Liquid Nanoparticles
October 24, 2014
As anyone who has tried to pour 
sand or 
granulated sugar through a 
funnel, 
granular materials will often 
jam so that their flow is impeded.  
Non-viscous liquids will flow through a funnel with no problem, but liquids could be considered to be granular, too, although their particles are 
molecules.  It seems that there should be a particle size between molecules and grains of sand at which particles act more like a liquid than a 
solid.  However, the particles, themselves, should still behave as solids, shouldn't they?
An international team of 
scientists from 
Southeast University (Nanjing, China), the 
Massachusetts Institute of Technology (Cambridge, Massachusetts), 
Kyoto University (Kyoto, Japan), 
Zhejiang University (Hangzhou, China), and the 
University of Pittsburgh (Pittsburgh, Pennsylvania), led by MIT's 
Ju Li, has used 
in situ high-resolution transmission electron microscopy to observe 
silver nanoparticles undergoing 
deformation.  They find that these nanoparticles can be deformed like liquid 
droplets while still maintaining their interior 
crystallinity.  The deformation is 
elastic, with no sign of 
dislocation formation.[1,2]
As nanomaterials are incorporated into greater numbers of 
consumer products, it's important to understand their 
properties.  Nanomaterials have a large 
ratio of surface area to volume, so they are useful as 
electrode materials in 
batteries, and for 
catalysts.  Surface area effects can figure, also, in their use as 
electrical interconnects.  When a 
designer specifies a shape, he presumes that that shape will persist for many years at 
room temperature.  If 
noble metal electrical connections deform, connection will degrade or cease.[2]
The present 
experiments show that ten 
nanometer silver nanoparticles appear to be wobbling and changing shape, as if they were liquid droplets.  Moreover, detailed 
analysis shows that the particle interiors are stable and maintain the crystallinity of bulk silver metal.[1-2]  The experiments were done at room temperature, far below silver's 
melting point of 962 
°C (1763 
°F).  MIT's Li says that the result would apply to 
metals other than silver.[2]
In the experiments, silver nanoparticles were deformed inside a transmission electron microscope so their internal crystallinity and external structure could be examined.  All the liquid-like action happens in the outer one- or two-atomic layers.  Atoms on these layers move along the 
surface to redeposit elsewhere, but the inner core of atoms remains rigidly locked into their 
lattice structure.  All atoms of a liquid drop, including interior atoms, would move.  Says Li,
"The interior is crystalline, so the only mobile atoms are the first one or two monolayers... Everywhere except the first two layers is crystalline.”[2]

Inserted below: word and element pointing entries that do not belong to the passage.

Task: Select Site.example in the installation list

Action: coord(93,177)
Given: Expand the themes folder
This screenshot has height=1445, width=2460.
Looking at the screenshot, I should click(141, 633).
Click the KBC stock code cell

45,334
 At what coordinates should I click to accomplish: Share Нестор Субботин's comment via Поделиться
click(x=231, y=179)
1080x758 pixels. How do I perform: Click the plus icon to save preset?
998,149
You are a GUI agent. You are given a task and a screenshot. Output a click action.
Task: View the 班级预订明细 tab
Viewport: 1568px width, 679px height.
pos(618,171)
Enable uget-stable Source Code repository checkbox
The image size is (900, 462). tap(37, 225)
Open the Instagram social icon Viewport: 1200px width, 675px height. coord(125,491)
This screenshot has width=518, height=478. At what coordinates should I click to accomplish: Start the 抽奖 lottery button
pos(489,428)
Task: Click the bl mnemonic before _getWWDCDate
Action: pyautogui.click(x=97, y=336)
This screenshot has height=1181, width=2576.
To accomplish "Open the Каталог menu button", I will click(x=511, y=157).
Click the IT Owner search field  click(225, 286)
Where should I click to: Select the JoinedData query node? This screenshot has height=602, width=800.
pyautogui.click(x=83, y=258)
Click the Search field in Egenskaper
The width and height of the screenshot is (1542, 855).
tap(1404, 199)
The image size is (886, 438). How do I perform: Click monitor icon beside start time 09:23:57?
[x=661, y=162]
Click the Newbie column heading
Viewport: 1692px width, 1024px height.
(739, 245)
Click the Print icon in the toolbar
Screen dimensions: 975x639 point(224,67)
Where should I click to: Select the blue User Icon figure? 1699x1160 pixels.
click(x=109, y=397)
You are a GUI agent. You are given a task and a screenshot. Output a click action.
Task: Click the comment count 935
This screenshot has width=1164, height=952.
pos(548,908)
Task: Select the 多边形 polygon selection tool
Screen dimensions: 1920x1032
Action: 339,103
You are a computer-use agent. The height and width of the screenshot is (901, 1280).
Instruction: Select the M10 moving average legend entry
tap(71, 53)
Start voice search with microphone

Signs of this same effect have been seen for 
tin, a metal with a much lower melting point (232 ° C) than silver.[MIT]  The particle behavior is 
pseudoelastic, since the particles return to their former shape when force is removed.  The "pseudo-" prefix is added to indicate that the atoms have moved, but the reconstructed shape is unchanged.  If the shape were changed, it would be 
plastic deformation.
A similar 
phenomenon, known as “
Coble creep,” was proposed for a similar sort of plasticity by MIT 
ceramist, 
Robert L. Coble.  The silver nanoparticle behavior is an example of "Coble pseudoelasticity."[1]  This effect can be eliminated by an atomically-thick 
oxide layer.  
Mechanically, a small 
grain size promotes 
fracture toughness, but after a limit, materials get weaker.  Says Li, "The transition from ‘smaller is stronger’ to ‘smaller is much weaker’ can be very sharp."  This crossover occurs at ten nanometers.[2]
References:
-   Jun Sun, Longbing He, Yu-Chieh Lo, Tao Xu, Hengchang Bi, Litao Sun, Ze Zhang, Scott X. Mao, and Ju Li, "Liquid-like pseudoelasticity of sub-10-nm crystalline silver particles," Nature Materials (Advance Online Publication, October 12, 2014), doi:10.1038/nmat4105.
 -   David L. Chandler, "Solid nanoparticles can deform like a liquid," MIT Press Release, October 12, 2014.
 -   Haitao Zhang, Bo Hu, Liangfeng Sun, Robert Hovden, Frank W. Wise, David A. Muller, and Richard D. Robinson, "Surfactant Ligand Removal and Rational Fabrication of Inorganically Connected Quantum Dots," Nano Letters, vol. 11, no. 12 (October 19, 2011), pp 5356-5361.